Vamos —dijo Ana de Austria—, os ponéis en la razón, ya que no pedís a una reina más que la sexta parte de lo que el Parlamento ofrece. Y firmó un recibo de cien mil escudos.
—¿Hay algo más?
—Señora, mi amigo Du-Vallon es rico y por consiguiente en cuanto a bienes de fortuna nada desea; pero si mal no recuerdo, ha tratado con el señor cardenal de erigir sus tierras en baronía, y aun me parece que éste se lo ha prometido así formalmente.
—¡Un hombre de su esfera! —dijo Ana de Austria—. Van a reírse de él.
—Puede ser —contestó D’Artagnan—, pero de una cosa estoy seguro: de que los que lo hagan en su presencia no se reirán dos veces.
—Pase la baronía —dijo Ana de Austria. Y firmóla.
—Ahora falta el caballero o el abate de Herblay, como guste V. M.
—¿Busca ser obispo?
—No, señora; una cosa más fácil.
—¿Cuál?
—Que se digne el monarca ser padrino del hijo de la señora de Longueville.
Sonrióse la reina.
—El señor de Longueville desciende de real raza —dijo D’Artagnan.
—Sí —repuso la reina—, pero ¿y su hijo?
—Su hijo, señora…, debe descender también, como el esposo de su madre.
—¿Y nada más pide vuestro amigo para la señora de Longueville?
—No, señora, pues supone que dignándose V. M. ser padrino del hijo, no puede hacer a la madre cuando salga a misa de parida un regalo menor de quinientas mil libras, conservando como es natural al padre en el gobierno de la Normandía.
—En cuanto al gobierno de la Normandía, no tengo dificultad —dijo la reina—; mas por lo que hace a las quinientas mil libras, el señor cardenal no se cansa de repetirme que no hay dinero en el erario.
—Lo buscaremos juntos, señora, si lo permite V. M., y ya hallaremos alguno.
—Adelante.
—¿Adelante decís?
—Sí.
—No hay más.
—¿Pues no tenéis otro amigo?
—Sí, señora, el señor conde de la Fère.
—¿Qué desea?
—Nada.
—¿Nada?
—No.
—¿Existe acaso un hombre que pudiendo pedir, no pida?
—Existe el conde de la Fère; pero el conde de la Fère no es hombre.
—¿Pues qué es?
—Un semidiós, señora.
—¿No tiene un hijo o un sobrino de quien me ha hablado Comminges con elogio, y que fue portador de las banderas de Lens en compañía del señor de Chatillon?
—Tiene un pupilo llamado el vizconde de Bragelonne.
—Si diésemos a ese joven un regimiento, ¿qué diría su tutor?
—Tal vez aceptaría.
—¿Tal vez?
—Sí, como V. M. se lo rogara.
—Tenéis razón, caballero, singular persona es el conde. Pues bien, reflexionaremos, y quizá nos decidamos a rogárselo. ¿Estáis satisfecho?

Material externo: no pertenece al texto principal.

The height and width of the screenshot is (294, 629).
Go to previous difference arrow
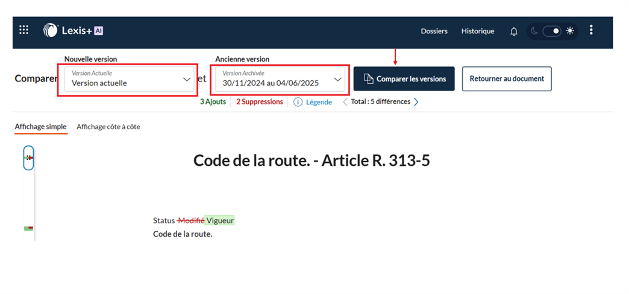point(345,102)
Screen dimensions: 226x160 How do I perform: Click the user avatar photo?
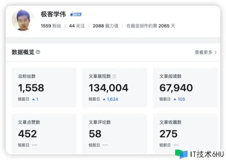coord(23,20)
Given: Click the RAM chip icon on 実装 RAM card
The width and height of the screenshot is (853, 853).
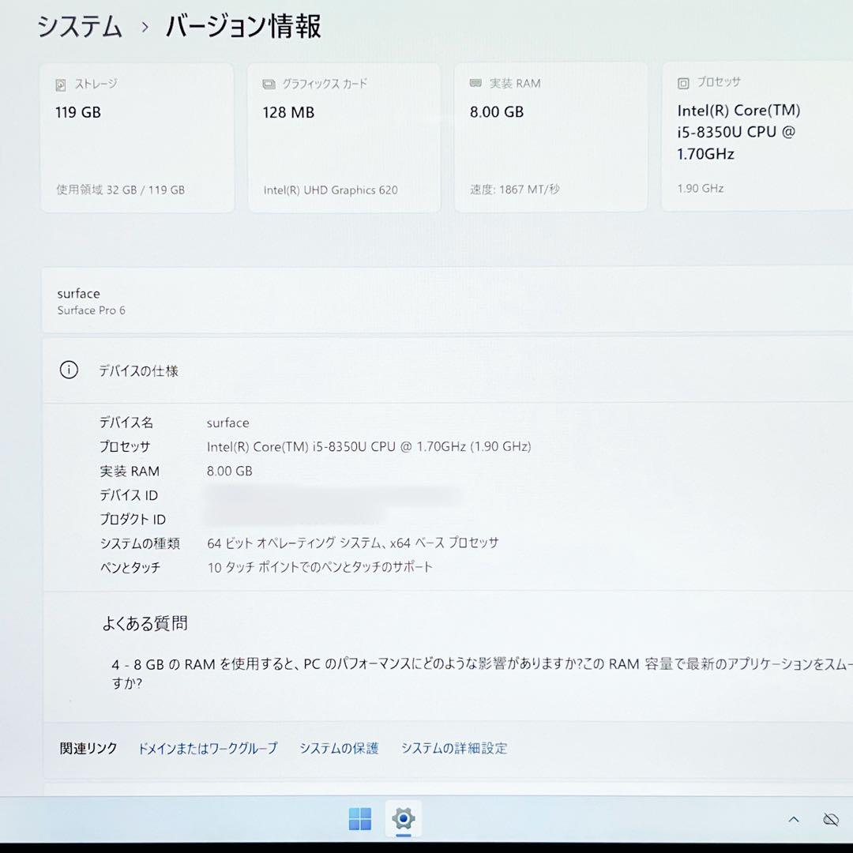Looking at the screenshot, I should (474, 82).
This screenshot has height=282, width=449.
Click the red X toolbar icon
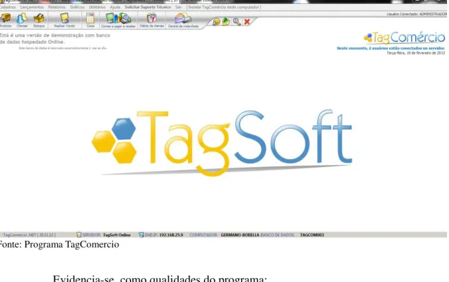click(x=247, y=21)

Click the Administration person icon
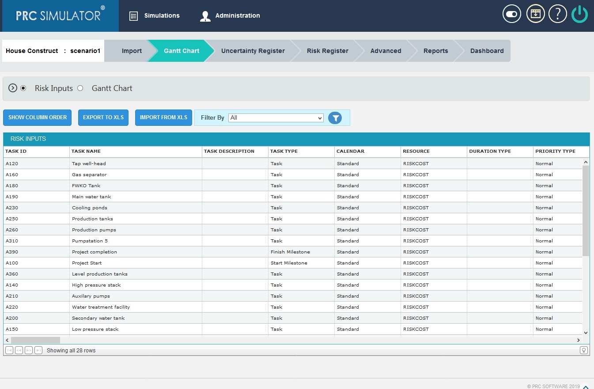pos(205,15)
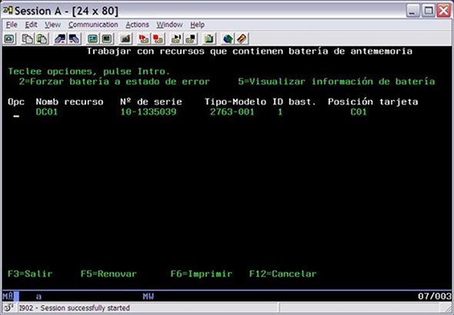The width and height of the screenshot is (454, 315).
Task: Click the F5=Renovar function key label
Action: click(x=108, y=274)
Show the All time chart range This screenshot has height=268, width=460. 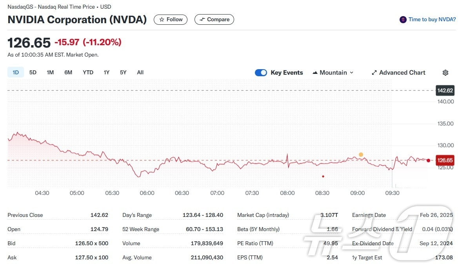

—Sí, señora, pero hay una cosa que no ha firmado V. M.
—¿Cuál?
—La más interesante.
—¿Mi conformidad con el tratado?
—Sí.
—¿Para qué? Mañana le firmo.
—Puedo afirmar a V. M. que si no firma ahora, luego no tendrá tiempo para hacerlo. Suplícola, por tanto, que se digne poner al pie de este programa escrito todo de puño y letra de Mazarino, lo siguiente:
«Consiento en ratificar el tratado propuesto por los parisienses». No había salida: la reina no podía retroceder y firmó. Mas apenas lo hubo hecho, cuando se suscitó en ella el orgullo con la fuerza de una tempestad, y rompió a llorar.
Conmovióse D’Artagnan al ver sus lágrimas. En aquel tiempo lloraban las reinas como las demás mujeres.
El gascón movió la cabeza. Parecía que el regio llanto le abrasaba el corazón.
—Señora —dijo arrodillándose—, mirad al desgraciado caballero que a vuestros pies está, y que os suplica creáis que todo será posible para él, mandándolo V. M. Tiene fe en sí mismo, en sus compañeros y también quiere tenerla en su reina, y en prueba de que nada teme y de que con nada especula, traerá al señor Mazarino y le entregará a V. M. sin condiciones. Aquí tenéis, señora, los documentos autorizados por la sagrada firma de V. M.; si os parece justo me los devolveréis; pero desde este instante a nada os comprometen.